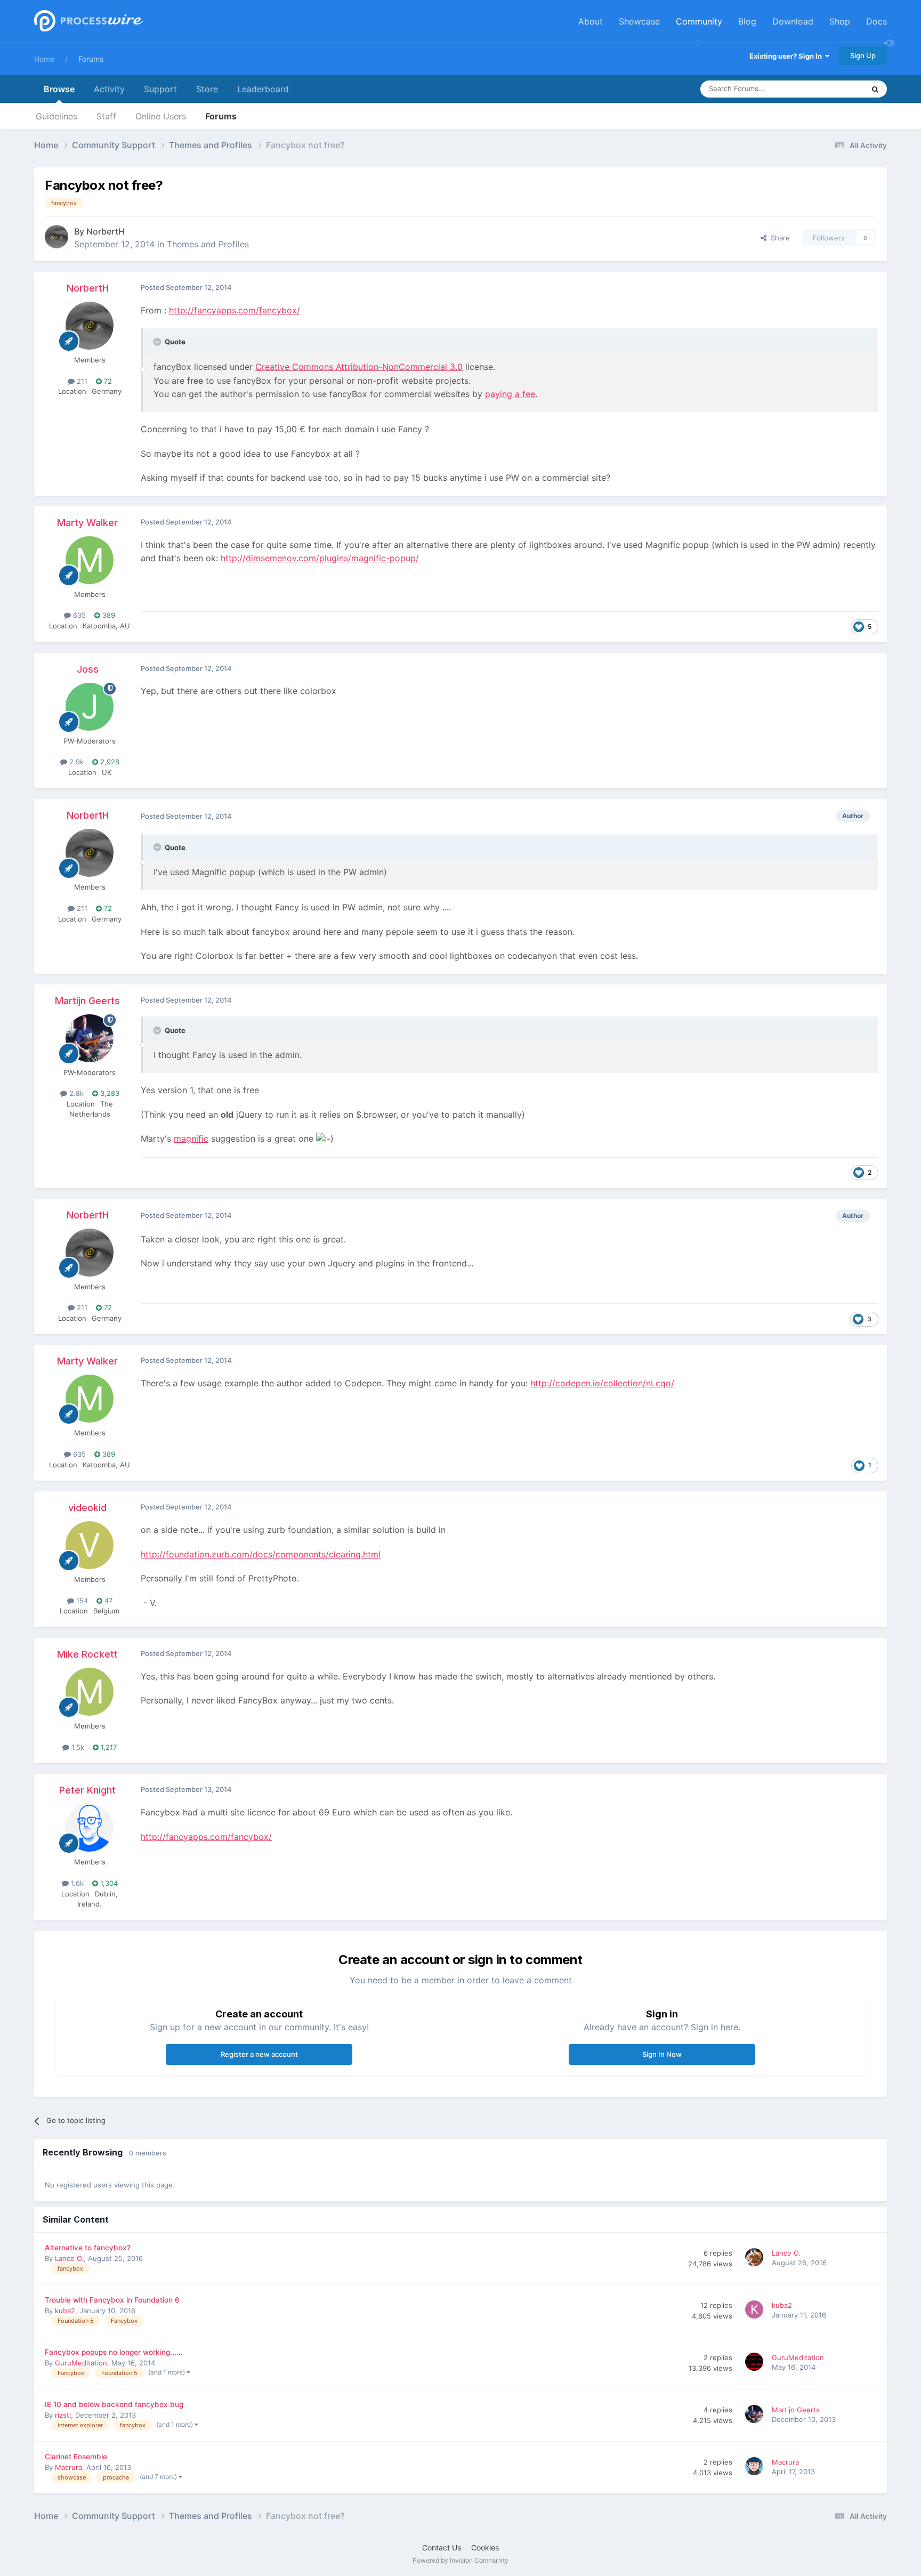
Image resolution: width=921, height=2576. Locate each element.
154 (81, 1600)
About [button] (590, 21)
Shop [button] (839, 21)
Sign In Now (662, 2054)
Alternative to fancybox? (88, 2247)
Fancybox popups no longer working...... (114, 2352)
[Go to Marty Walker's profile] (90, 560)
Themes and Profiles (208, 244)
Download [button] (792, 21)
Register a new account (259, 2054)
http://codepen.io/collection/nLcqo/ (602, 1383)
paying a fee (510, 394)
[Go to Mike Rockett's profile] (90, 1692)
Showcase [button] (639, 21)
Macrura (68, 2467)
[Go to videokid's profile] (90, 1545)
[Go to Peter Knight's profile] (90, 1828)
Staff (106, 116)
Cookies (485, 2547)
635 (78, 615)
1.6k (76, 1883)
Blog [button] (747, 21)
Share (778, 237)
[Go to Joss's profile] (90, 707)
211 (81, 381)
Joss (88, 669)
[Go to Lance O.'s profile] (755, 2259)
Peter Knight (87, 1790)
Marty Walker (87, 522)
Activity (109, 89)
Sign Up (863, 55)
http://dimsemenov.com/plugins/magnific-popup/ (320, 558)
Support (160, 89)
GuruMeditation (81, 2363)
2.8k (75, 1093)
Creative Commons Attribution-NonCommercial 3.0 (359, 366)
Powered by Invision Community (460, 2560)
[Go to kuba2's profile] (755, 2311)
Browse (59, 89)
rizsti (63, 2415)
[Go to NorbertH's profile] (56, 236)
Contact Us (441, 2547)
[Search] (875, 89)
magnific (191, 1138)
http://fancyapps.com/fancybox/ (234, 310)
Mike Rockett (87, 1654)
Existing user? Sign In (787, 56)
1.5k (76, 1747)
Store (207, 89)
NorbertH (105, 231)
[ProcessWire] (87, 22)
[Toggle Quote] (158, 341)
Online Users (160, 116)
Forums (90, 58)
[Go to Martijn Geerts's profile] (90, 1038)
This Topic (833, 89)
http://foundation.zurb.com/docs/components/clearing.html (261, 1554)
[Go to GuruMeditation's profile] (755, 2363)
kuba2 (65, 2310)
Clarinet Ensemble (76, 2456)
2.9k (75, 761)
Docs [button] (876, 21)
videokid (87, 1507)
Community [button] (699, 21)
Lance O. (69, 2258)
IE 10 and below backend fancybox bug (114, 2404)
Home (44, 58)
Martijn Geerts (87, 1000)
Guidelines (56, 116)
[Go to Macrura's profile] (755, 2467)
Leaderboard (263, 89)
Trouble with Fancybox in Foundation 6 (112, 2300)
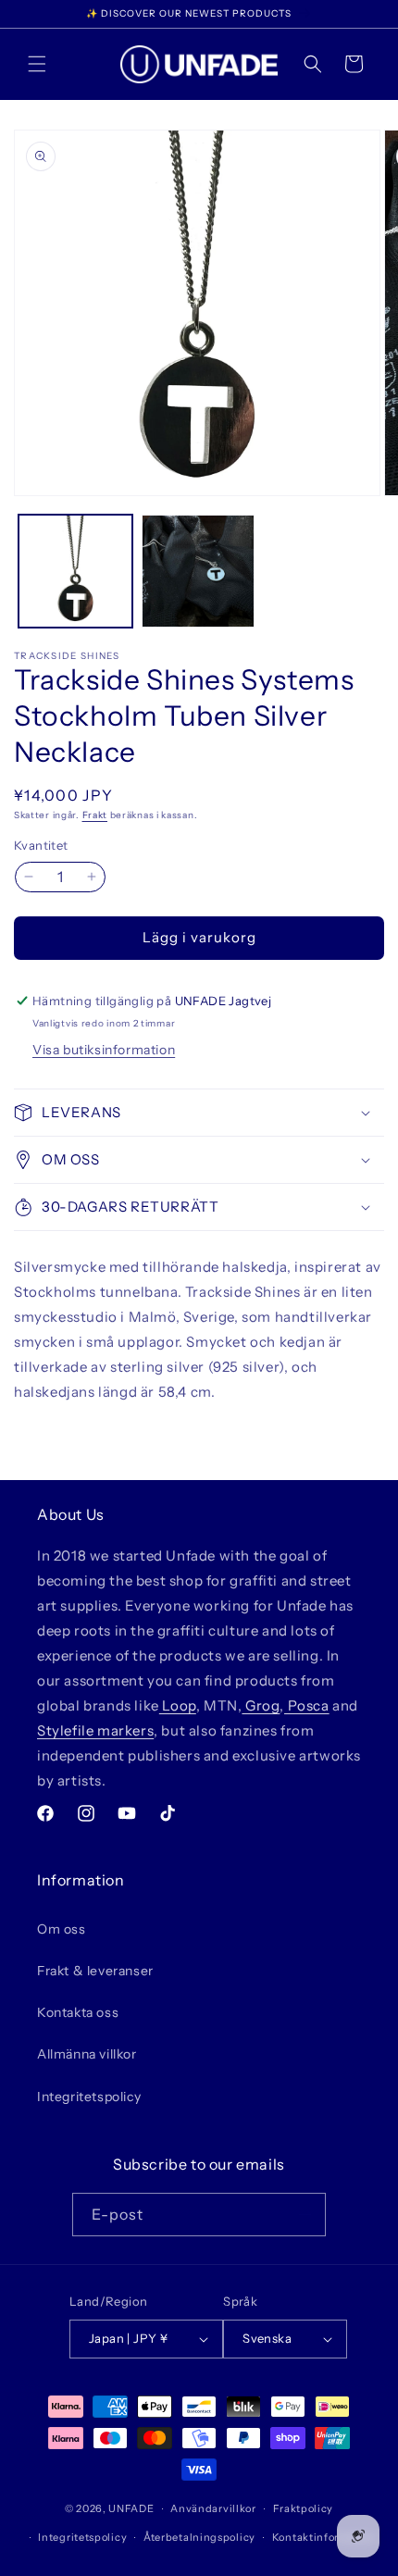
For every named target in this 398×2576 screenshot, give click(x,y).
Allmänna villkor (87, 2054)
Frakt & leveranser (95, 1970)
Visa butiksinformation (103, 1049)
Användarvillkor (213, 2508)
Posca (307, 1705)
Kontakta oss (77, 2012)
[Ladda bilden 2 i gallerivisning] (198, 571)
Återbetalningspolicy (199, 2537)
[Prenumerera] (304, 2214)
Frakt (95, 815)
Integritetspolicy (89, 2096)
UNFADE (131, 2508)
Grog (261, 1705)
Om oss (61, 1929)
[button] (37, 64)
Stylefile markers (95, 1730)
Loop (177, 1705)
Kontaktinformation (324, 2537)
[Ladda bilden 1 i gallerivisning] (75, 571)
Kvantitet (41, 845)
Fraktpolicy (303, 2508)
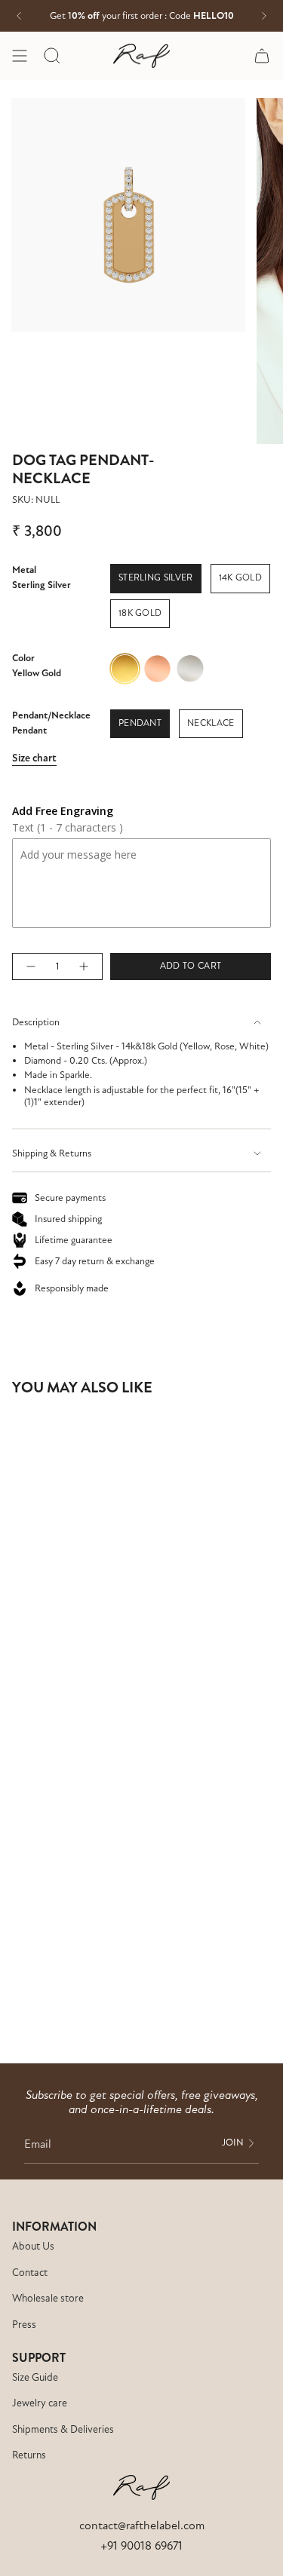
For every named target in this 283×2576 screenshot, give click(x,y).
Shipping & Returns (51, 1153)
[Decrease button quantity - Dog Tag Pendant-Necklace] (30, 966)
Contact (30, 2272)
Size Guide (35, 2377)
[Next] (264, 16)
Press (24, 2324)
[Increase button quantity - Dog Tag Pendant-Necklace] (84, 966)
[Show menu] (20, 55)
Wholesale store (48, 2298)
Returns (29, 2455)
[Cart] (262, 55)
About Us (33, 2246)
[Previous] (19, 16)
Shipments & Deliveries (63, 2429)
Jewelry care (39, 2403)
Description (36, 1022)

> **TASK TO CARRY OUT**
Where a line in the listing above includes the string "quantity", copy that line.

> **ANSWER SECTION**
[Decrease button quantity - Dog Tag Pendant-Necklace] (30, 966)
[Increase button quantity - Dog Tag Pendant-Necklace] (84, 966)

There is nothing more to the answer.